[Items listed in a dataset]
= = =

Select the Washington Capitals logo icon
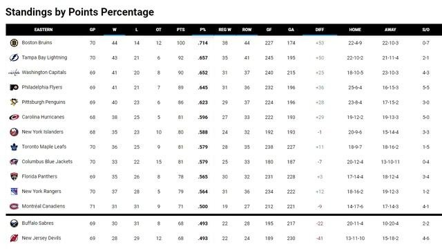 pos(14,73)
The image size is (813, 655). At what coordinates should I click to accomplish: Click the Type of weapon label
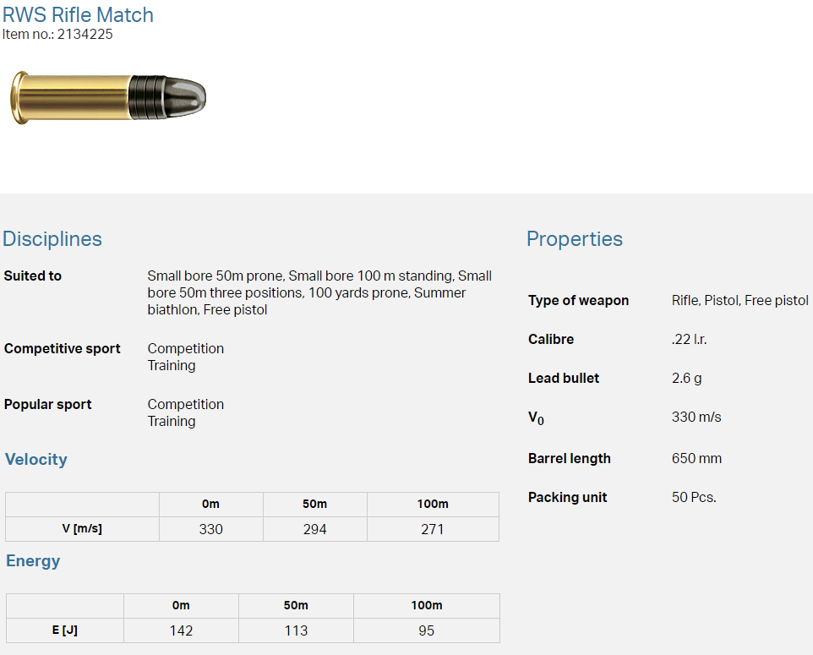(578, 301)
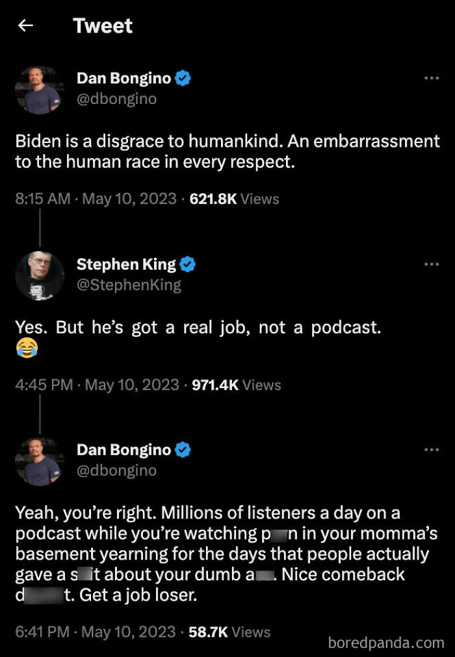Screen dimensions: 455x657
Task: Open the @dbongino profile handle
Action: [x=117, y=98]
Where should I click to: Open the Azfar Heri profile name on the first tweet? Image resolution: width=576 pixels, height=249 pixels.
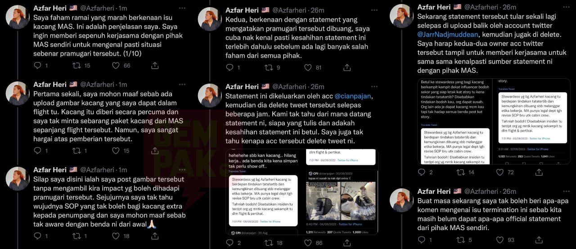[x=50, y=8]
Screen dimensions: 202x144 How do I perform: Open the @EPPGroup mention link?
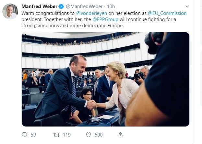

= = =

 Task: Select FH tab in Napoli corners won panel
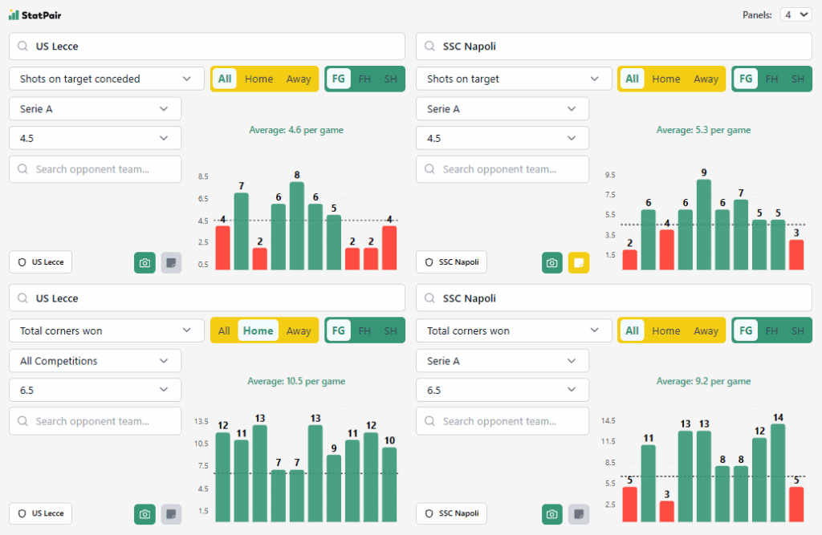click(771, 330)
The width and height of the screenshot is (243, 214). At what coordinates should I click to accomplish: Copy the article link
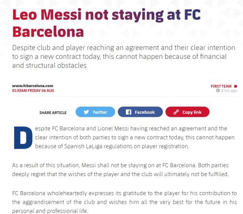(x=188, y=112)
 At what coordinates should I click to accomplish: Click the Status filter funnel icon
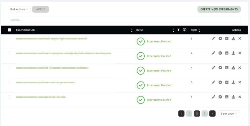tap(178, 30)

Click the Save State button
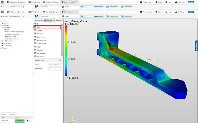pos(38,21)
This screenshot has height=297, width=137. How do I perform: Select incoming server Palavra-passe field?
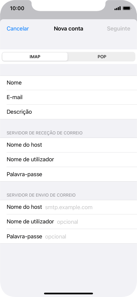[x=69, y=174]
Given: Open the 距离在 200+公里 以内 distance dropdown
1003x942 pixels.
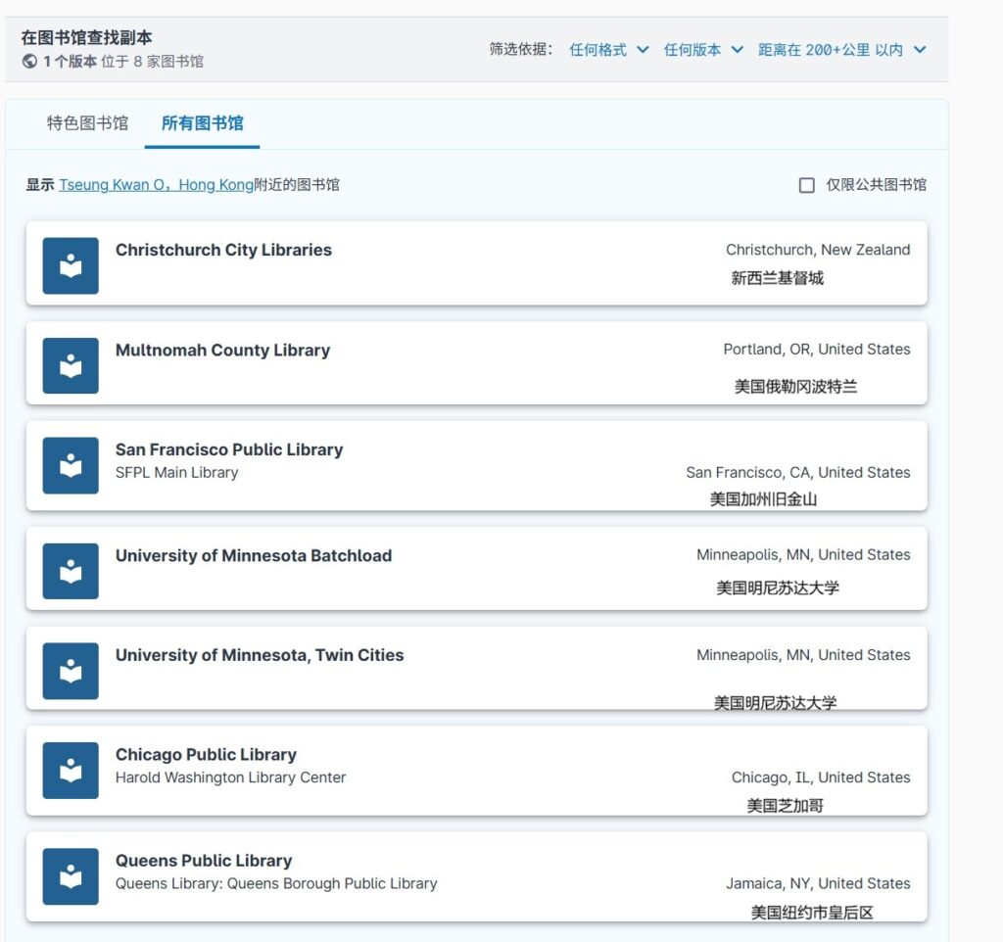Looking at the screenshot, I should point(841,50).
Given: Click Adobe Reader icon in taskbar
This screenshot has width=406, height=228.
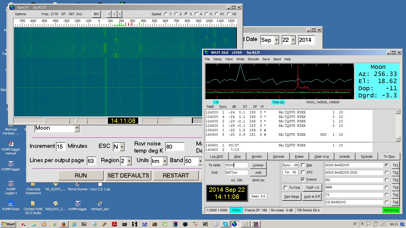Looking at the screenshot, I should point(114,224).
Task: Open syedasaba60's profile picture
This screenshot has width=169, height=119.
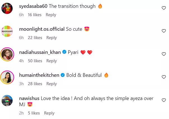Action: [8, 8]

= = =

- [Task requirements]: In the data above, find the line with "Select the Washington Capitals logo icon" and the line with "Screen dimensions: 202x144". Please copy exactly those two lines and every line between them, but not the pictures.

- [Task answer]:
Select the Washington Capitals logo icon
 pos(14,73)
The image size is (813, 655). At what coordinates should I click to accomplish: Click the Type of weapon label
(578, 301)
Screen dimensions: 455x657
Task: Open the @dbongino profile handle
Action: [x=117, y=98]
Where should I click to: Open the Azfar Heri profile name on the first tweet? Image resolution: width=576 pixels, height=249 pixels.
[x=50, y=8]
Screen dimensions: 202x144 How do I perform: Open the @EPPGroup mention link?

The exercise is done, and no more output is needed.